Well, this is not a case of concatenating two lossy processes.  It is a case of reconfiguring two instances of lossy process into a different single lossy process. N*M <> P.

minnie




   Webby,
              I really would like to see a good result here, however I have been studying what
       MarkE is saying as he's working through this with you.
           In the end I'm seeing a bucketful of cold water and I've got to imagine a way of
       bringing it to life. It just isn't that easy!
           Look at this planet and compare it with say the moon. Nothing much happens on the
       moon but on this planet with liquid water and sunlight the magic happens.
                       John.

minnie




      MarkE,
               reply 1022. Very well explained. I could well have fallen into a trap there with the
   submerged weight. One has to correct by taking off the buoyancy of the submerged weight,
   with obvious consequences if one didn't.
                              John.

MarkE

Quote from: webby1 on February 07, 2014, 04:58:36 PM
What is the total volume of displaced water under the cylinder, it is not how much air that has been pumped into it, it is the total volume of the cylinder.

The filler, the displacement replacement, takes care of the rest of the water does it not?
Webby if we had started with an "air" bubble under the cylinder and over the piston that extended down over the annular section for any amount then the buoyant force transmitted to the cylinder would be of the total weight of equivalent volume displaced above the bottom of the "air" pocket.  IE it would include the 14.23mm diameter of the piston that would have extended above the bottom of the air pocket.  That is pretty much the condition that they start with in the misleading Video #5.  If you would like to change the problem so that we start with an "air" bubble I am happy to do that.  That will necessitate a preload weight to hold the cylinder down in the Starting State.

Here is a picture that is more like Video #5 where we start with an air bubble:
Left most, the air bubble just fills the 15mm space allowable by the stop.
Middle, the air bubble extends down 15mm over the piston.
Right, the air bubble extends down 135mm over the piston.

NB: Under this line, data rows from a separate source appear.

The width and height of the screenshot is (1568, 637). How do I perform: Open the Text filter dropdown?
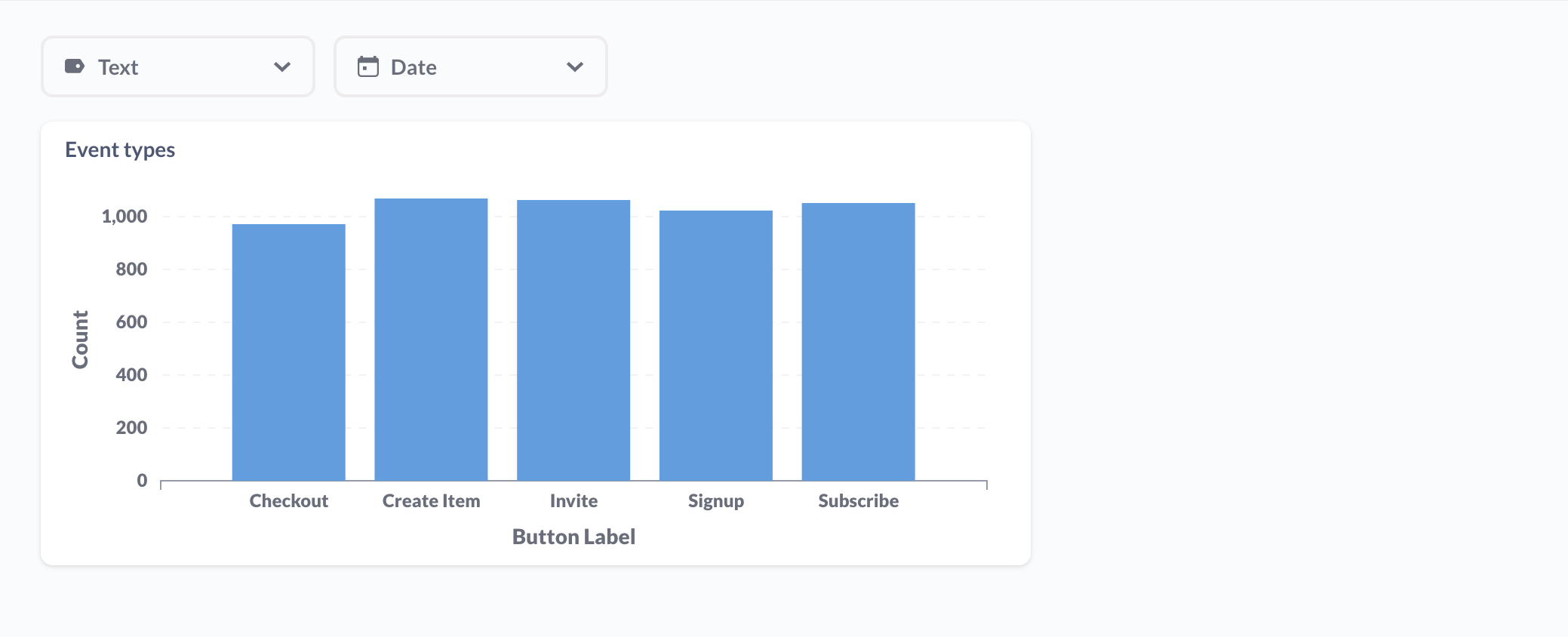point(178,66)
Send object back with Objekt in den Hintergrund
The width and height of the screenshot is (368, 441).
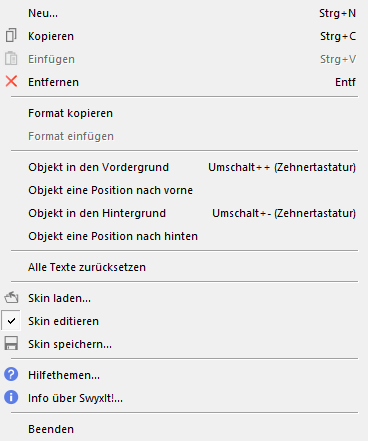(x=184, y=213)
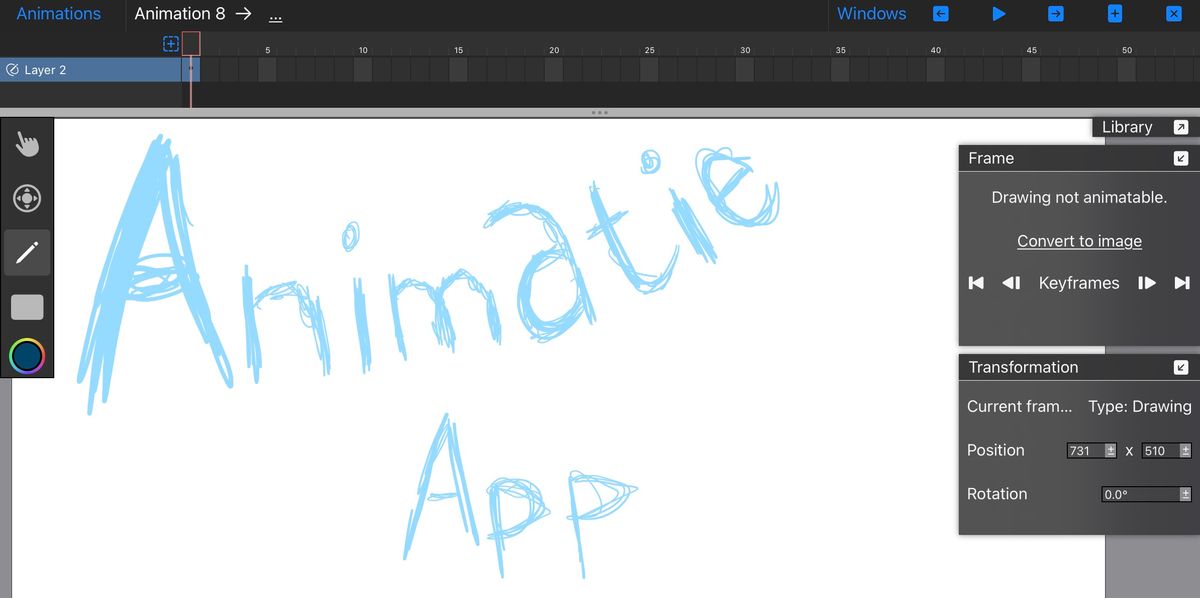Open the Windows menu
The image size is (1200, 598).
[x=871, y=13]
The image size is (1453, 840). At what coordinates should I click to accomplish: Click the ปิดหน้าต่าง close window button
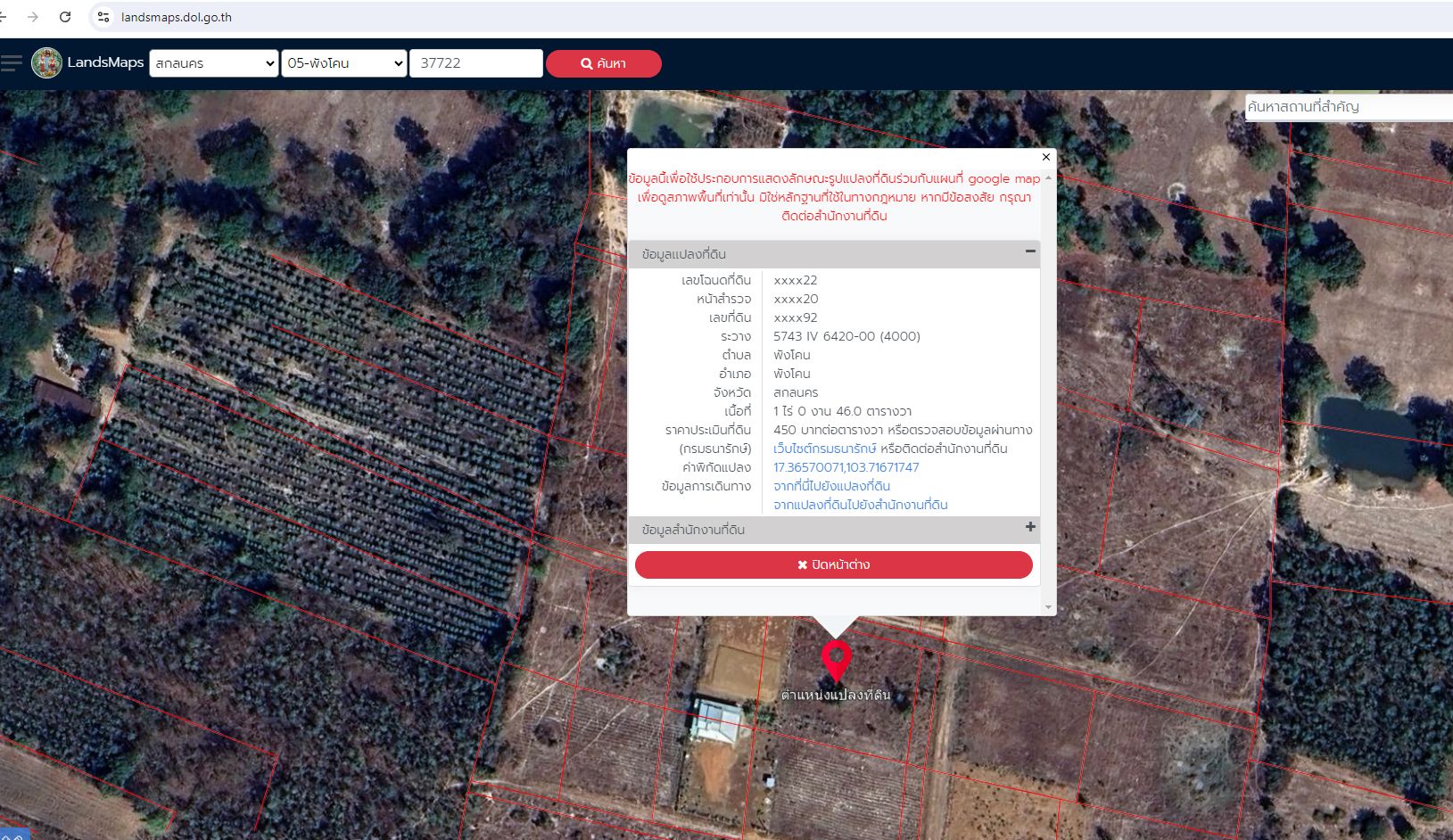pos(834,564)
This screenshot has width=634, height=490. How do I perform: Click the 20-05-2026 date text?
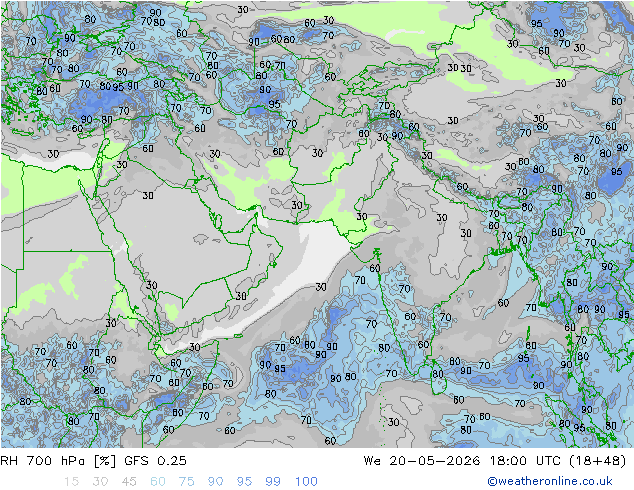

The calculations of work in take into account the movement of the cylinder, unladen.  The applied work we have to input from left to right scales as:  1.00, 1.10, and 1.88, even though the force increases by a factor of 10:1.  This may seem interesting and the HER people try to make it seem interesting.  But force has no direct connection to work.  Energy or work is the integral of force applied through a distance. 

Now, what you can do is specify how you want to do work:  For example you could propose that we start with the left most case, plus an added weight that is enough to compress the cylinder by some amount up to the full 15mm clearance.  Then we could add a payload weight at that height and pump in "air" until until the whole thing rises as in Video #5.  We can then remove the payload, and vent as in the earlier analysis to return to the starting condition of the compressed bubble and see what the energy balance looks like.